Rewrite the passage on medical school values, beginning at the words "Values are important." and stopping after "ever happening again.", with "compassion" changed to "kindness".
*** Opening EXTRACT PROVIDED ***
Finally, you may ask, how will full-time educators be financed? Well, we have too much half-assed research and only one half-ass of education. Figure it out. Half the researchers aren’t needed. The grant money and set asides for research will be better spent on education. The professors can retrain and teach. If that doesn’t suit them, hasta la vista, baby. When it’s all said and done, we’ll get better research and better education.
How’s that sound, soldier?
Wives of the dear old professor need not respond. Yes, I know he’s a good family man and a loving father. I also know about the seventeen grandchildren and seventy-eight great-grandchidren. Spare me. Hitler too bounced toddlers on his knee.
But let’s be fair. Hitler was a product of a pernicious environment; if it hadn’t been Hitler, it would have been somebody else.
You may find the Nazi analogy a bridge too far, but I use it specifically to illustrate a point. Historians will affirm that the German Army during WWII possessed superior armaments. Too, there was never a shortage of German brains or work ethic, and yet they lost. They lost because we live in a moral universe where how you treat people is important. Humility counts. The Germans created a toxic environment where titles, power and prestige became more important than caring for people.
Ultimately, Lion County Hospital and its affiliated university placed their own power and prestige above that of the patients. Their first duty was to the patients, not to themselves, not to their own glory, not to future lawsuits, not to the sanctity of their reputation. What they lacked was humility.
It was the toxic environment of our medical schools and the errant values that are passed from one generation to the next that inevitably caused these doctors and many others to behave they way they did. It was this same toxic environment in which Jenny Jamison operated and thrived. If it hadn’t been Jenny Jamison, it would have been someone else. And it will be someone else.
Values are important.
If we can change those values and emphasize compassion and humility, we can prevent the calamity that occurred in Pleasantville from ever happening again.
*** Closing EXTRACT PROVIDED ***
*** Opening PROVIDED MATERIAL ***
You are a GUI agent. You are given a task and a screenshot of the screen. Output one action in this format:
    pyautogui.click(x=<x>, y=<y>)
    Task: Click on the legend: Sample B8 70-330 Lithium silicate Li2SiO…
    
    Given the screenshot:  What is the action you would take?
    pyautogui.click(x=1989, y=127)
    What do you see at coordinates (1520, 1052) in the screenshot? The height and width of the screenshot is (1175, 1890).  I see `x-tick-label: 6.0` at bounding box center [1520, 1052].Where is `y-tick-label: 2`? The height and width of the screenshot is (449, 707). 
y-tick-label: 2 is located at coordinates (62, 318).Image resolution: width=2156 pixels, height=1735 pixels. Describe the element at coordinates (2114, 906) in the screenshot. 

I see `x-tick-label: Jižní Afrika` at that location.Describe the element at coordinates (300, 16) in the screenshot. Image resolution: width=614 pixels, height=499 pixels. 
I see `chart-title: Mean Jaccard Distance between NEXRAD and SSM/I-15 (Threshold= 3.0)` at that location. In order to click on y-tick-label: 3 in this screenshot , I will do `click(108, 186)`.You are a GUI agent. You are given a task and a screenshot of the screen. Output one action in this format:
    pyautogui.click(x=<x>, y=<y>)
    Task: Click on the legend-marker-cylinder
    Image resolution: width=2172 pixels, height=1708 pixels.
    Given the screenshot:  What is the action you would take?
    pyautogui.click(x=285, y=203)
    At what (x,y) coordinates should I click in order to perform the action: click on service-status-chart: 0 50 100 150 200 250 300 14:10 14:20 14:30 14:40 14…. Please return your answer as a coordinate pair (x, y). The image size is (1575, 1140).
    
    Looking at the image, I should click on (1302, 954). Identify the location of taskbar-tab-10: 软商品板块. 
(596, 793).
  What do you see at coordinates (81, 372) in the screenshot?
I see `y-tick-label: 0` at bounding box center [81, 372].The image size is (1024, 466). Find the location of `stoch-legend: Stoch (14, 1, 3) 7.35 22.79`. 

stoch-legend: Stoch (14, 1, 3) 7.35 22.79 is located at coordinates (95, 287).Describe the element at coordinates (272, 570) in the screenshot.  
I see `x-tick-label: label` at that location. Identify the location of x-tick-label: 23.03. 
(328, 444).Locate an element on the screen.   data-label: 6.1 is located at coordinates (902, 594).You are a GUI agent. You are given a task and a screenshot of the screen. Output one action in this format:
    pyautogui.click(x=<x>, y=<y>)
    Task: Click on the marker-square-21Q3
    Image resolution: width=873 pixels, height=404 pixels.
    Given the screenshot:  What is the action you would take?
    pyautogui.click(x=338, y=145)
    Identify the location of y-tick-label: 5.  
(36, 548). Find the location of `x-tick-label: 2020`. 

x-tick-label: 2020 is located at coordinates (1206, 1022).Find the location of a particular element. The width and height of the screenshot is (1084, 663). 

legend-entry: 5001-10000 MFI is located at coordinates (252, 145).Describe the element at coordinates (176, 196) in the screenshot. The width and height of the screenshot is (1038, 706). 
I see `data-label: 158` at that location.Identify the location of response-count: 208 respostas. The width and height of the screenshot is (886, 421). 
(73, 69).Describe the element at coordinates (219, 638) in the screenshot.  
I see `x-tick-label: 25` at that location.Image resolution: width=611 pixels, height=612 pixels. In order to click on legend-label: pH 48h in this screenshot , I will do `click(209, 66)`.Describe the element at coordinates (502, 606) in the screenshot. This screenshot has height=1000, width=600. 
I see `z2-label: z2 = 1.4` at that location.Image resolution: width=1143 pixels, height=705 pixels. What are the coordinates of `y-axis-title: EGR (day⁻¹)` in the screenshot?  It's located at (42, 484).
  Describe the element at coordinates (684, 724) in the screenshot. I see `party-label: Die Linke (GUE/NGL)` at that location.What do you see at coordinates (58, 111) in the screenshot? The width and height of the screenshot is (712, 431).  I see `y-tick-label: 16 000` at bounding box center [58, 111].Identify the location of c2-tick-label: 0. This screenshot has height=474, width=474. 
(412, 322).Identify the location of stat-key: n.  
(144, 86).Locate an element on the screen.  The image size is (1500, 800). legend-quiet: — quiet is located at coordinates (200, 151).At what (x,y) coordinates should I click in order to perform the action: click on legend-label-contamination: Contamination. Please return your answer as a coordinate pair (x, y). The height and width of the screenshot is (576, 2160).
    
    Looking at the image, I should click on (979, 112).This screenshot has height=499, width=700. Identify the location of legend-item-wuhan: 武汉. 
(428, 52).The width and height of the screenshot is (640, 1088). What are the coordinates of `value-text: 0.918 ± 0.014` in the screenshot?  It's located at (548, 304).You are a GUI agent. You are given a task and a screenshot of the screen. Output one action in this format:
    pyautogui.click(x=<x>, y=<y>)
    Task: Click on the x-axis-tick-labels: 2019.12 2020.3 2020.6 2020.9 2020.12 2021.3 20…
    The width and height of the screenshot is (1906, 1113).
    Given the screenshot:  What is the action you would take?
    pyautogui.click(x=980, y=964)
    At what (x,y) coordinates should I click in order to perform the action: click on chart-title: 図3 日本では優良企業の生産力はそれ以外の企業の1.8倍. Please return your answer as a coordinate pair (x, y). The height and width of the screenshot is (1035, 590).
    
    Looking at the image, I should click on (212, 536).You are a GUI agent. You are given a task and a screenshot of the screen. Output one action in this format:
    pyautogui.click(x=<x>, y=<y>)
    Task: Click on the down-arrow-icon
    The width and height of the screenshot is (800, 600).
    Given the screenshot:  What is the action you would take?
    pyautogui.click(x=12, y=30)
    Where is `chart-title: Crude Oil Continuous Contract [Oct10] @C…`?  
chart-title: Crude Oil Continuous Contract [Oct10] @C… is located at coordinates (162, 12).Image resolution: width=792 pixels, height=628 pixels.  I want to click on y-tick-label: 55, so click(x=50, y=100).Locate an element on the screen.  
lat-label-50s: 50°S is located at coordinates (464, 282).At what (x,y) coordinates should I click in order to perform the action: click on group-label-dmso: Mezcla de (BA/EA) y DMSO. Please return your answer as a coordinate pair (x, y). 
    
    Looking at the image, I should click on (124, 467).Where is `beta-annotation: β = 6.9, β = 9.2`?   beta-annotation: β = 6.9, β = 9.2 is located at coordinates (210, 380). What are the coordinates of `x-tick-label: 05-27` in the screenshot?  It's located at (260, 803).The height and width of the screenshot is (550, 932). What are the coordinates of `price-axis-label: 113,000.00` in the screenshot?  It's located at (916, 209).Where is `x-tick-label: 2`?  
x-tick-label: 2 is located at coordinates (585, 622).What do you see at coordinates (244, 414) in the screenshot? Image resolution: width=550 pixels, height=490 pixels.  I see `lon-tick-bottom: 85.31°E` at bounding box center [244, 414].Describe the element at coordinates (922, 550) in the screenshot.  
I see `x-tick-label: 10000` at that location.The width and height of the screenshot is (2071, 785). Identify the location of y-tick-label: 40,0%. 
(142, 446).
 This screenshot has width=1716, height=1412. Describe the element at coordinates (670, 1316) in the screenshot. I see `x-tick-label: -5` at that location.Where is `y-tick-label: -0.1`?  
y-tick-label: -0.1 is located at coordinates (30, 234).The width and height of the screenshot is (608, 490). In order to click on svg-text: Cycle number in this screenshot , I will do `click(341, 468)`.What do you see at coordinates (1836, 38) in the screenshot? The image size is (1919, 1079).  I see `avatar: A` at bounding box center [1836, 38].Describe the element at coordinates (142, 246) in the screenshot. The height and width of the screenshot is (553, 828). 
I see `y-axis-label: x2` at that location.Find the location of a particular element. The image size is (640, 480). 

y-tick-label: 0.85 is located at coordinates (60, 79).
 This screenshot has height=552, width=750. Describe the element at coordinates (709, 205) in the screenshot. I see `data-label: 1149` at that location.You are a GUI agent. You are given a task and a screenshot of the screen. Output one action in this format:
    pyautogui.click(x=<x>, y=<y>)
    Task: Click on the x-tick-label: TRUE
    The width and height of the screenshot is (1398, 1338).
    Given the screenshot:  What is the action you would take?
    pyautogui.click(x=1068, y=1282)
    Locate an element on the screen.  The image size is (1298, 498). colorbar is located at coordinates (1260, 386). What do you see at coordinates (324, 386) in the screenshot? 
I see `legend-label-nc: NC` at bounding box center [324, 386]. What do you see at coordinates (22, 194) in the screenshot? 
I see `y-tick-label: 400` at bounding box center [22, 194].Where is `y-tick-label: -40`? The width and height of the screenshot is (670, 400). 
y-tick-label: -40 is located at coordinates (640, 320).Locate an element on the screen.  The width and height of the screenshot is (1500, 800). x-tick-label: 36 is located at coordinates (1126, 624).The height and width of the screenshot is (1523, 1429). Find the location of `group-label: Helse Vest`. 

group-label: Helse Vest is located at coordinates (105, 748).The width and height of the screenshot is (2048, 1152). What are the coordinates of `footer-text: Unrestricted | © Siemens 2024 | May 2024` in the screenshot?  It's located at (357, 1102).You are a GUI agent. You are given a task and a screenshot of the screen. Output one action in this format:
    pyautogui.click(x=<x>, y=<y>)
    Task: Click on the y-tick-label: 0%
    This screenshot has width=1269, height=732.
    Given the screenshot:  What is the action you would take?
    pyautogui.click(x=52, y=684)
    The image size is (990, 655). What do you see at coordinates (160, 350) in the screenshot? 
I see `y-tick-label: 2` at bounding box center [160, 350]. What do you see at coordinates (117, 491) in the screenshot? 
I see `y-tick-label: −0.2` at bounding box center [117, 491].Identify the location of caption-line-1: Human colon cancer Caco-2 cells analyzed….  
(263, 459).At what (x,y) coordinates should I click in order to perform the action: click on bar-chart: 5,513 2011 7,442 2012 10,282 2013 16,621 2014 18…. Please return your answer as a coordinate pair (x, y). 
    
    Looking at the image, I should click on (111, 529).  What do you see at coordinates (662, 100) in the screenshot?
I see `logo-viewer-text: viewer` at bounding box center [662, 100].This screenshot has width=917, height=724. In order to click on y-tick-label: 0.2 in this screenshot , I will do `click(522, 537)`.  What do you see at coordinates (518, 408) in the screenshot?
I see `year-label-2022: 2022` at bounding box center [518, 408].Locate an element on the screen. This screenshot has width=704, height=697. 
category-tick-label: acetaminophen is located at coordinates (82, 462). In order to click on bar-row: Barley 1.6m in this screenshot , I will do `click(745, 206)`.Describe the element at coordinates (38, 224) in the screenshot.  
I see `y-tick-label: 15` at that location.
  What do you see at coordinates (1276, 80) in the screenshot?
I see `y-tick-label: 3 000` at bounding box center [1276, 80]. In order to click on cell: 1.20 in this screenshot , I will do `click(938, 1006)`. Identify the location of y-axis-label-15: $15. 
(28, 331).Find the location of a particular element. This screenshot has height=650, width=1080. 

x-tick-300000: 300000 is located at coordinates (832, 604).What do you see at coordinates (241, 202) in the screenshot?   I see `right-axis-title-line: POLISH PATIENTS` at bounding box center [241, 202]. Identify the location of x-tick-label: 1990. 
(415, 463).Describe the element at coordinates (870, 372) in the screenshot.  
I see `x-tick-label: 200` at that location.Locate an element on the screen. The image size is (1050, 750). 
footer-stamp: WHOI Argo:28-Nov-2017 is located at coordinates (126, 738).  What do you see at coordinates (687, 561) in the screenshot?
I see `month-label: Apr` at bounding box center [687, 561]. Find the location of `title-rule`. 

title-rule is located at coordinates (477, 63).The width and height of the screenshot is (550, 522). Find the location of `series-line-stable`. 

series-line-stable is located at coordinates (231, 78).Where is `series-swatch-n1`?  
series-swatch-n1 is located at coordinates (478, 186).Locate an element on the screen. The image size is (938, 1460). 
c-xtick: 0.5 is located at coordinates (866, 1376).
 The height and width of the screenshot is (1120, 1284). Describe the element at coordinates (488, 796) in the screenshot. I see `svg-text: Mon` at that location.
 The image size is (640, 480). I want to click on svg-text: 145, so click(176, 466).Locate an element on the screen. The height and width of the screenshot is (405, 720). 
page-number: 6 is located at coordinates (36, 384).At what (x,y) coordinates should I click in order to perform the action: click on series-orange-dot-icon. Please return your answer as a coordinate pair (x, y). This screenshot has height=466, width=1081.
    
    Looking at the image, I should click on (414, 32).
*** Closing PROVIDED MATERIAL ***
TASK ANSWER:
Values are important.
If we can change those values and emphasize kindness and humility, we can prevent the calamity that occurred in Pleasantville from ever happening again.